Multicenter retrospective cohort study carried out in 378 egg donor recipients who performed a fresh single embryo transfer during 2021. All treatments were performed by Intracytoplasmic Sperm Injection, using fresh or frozen oocytes. The embryos were cultured in Geri® time-lapse incubators until transfer on day 5. The embryonic morphokinetic events of 378 blastocysts with known implantation and live birth were analyzed. Classical statistical analysis (binary logistic regression) and 10 machine learning algorithms were applied including Multi-Layer Perceptron, Support Vector Machines, k-Nearest Neighbor, Cart and C0.5 Classification Trees, Random Forest (RF), AdaBoost Classification Trees, Stochastic Gradient boost, Bagged CART and eXtrem Gradient Boosting. These algorithms were developed and optimized by maximizing the area under the curve.

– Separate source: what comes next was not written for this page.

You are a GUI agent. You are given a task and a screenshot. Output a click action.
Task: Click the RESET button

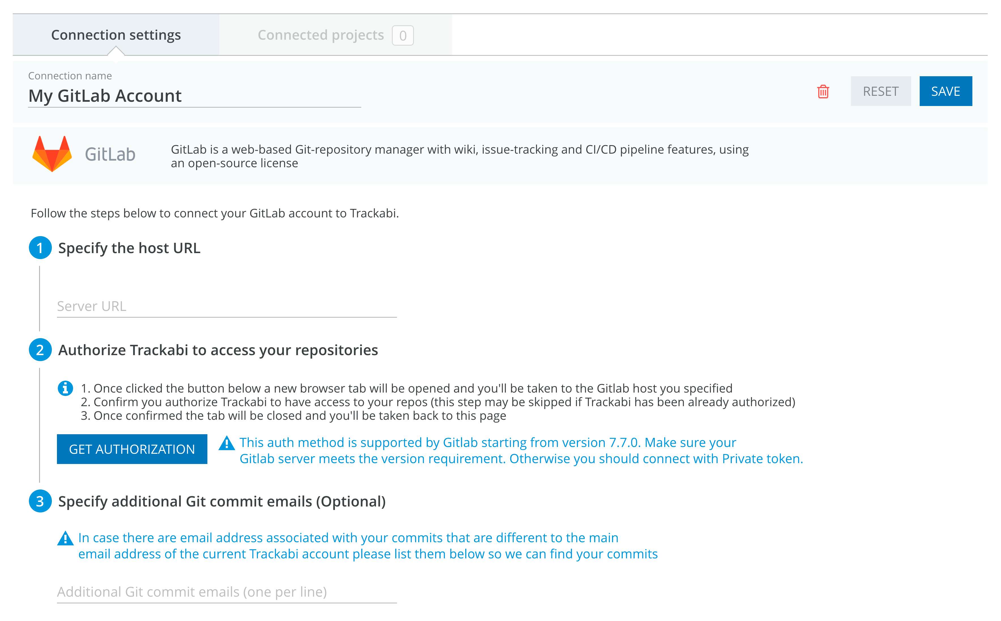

The Random Forest emerged as the most predictive algorithm for implantation (area under the curve, AUC = 0.725, IC 95% [0.6232-0826]). Overall, implantation and miscarriage rates stood at 56.08% and 18.39%, respectively. Overall live birth rate was 41.26%. Significant disparities were observed regarding time to hatching out of the zona pellucida (p = 0.039). The Random Forest algorithm demonstrated good predictive capabilities for live birth (AUC = 0.689, IC 95% [0.5821-0.7921]), but the AdaBoost classification trees proved to be the most predictive model for live birth (AUC = 0.749, IC 95% [0.6522-0.8452]). Other important variables with substantial predictive weight for implantation and live birth were duration of visible pronuclei (DESAPPN-APPN), synchronization of cleavage patterns (T8-T5), duration of compaction (TM-TiCOM), duration of compaction until first sign of cavitation (TiCAV-TM) and time to early compaction (TiCOM).
This study highlights Random Forest and AdaBoost as the most effective machine learning models in our Known Implantation and Live Birth Database from our egg donation program. Notably, time to blastocyst hatching out of the zona pellucida emerged as a highly reliable parameter significantly influencing our implantation machine learning predictive models. Processes involving syngamy, genomic imprinting during embryo cleavage, and embryo compaction are also influential and could be crucial for implantation and live birth outcomes.
数据科学和人工智能正在成为辅助生殖领域令人鼓舞的工具,受到时差培养箱的青睐。我们的目标是分析、比较和识别使用我们卵子捐赠计划中已知的胚胎移植植入数据库开发的最具预测性的机器学习算法,包括形态动力学和形态学变量,并识别最具预测性的胚胎参数,以提高体外受精治疗的临床结果。
对 2021 年进行新鲜单胚胎移植的 378 名卵子捐赠接受者进行了多中心回顾性队列研究。所有治疗均采用胞浆内精子注射,使用新鲜或冷冻卵子。胚胎在 Geri®时差培养箱中培养至第 5 天转移。分析了 378 个已知植入和活产的囊胚的胚胎形态动力学事件。应用经典统计学分析(二项逻辑回归)和 10 种机器学习算法,包括多层感知机、支持向量机、k-最近邻、Cart 和 C0.5 分类树、随机森林(RF)、AdaBoost 分类树、随机梯度提升、袋装 Cart 和极端梯度提升。这些算法通过最大化曲线下面积来开发和优化。
随机森林成为最具植入预测能力的算法(曲线下面积,AUC=0.725,95%置信区间[0.6232-0826])。总体而言,植入和流产率分别为 56.08%和 18.39%。总活产率为 41.26%。在透明带孵化时间方面存在显著差异(p=0.039)。随机森林算法对活产具有良好的预测能力(AUC=0.689,95%置信区间[0.5821-0.7921]),但 AdaBoost 分类树被证明是活产最具预测能力的模型(AUC=0.749,95%置信区间[0.6522-0.8452])。其他对植入和活产具有重要预测权重的重要变量包括可见原核持续时间(DESAPPN-APPN)、卵裂模式同步性(T8-T5)、致密化持续时间(TM-TiCOM)、致密化直至首次出现空化的持续时间(TiCAV-TM)和早期致密化持续时间(TiCOM)。
本研究强调了随机森林和 AdaBoost 是我们卵子捐赠计划中已知植入和活产数据库中最有效的机器学习模型。值得注意的是,透明带孵化的囊胚孵化时间是一个非常可靠的参数,对我们的植入机器学习预测模型有重要影响。涉及合子形成、胚胎卵裂过程中的基因组印迹以及胚胎致密化的过程也具有影响力,可能对植入和活产结局至关重要。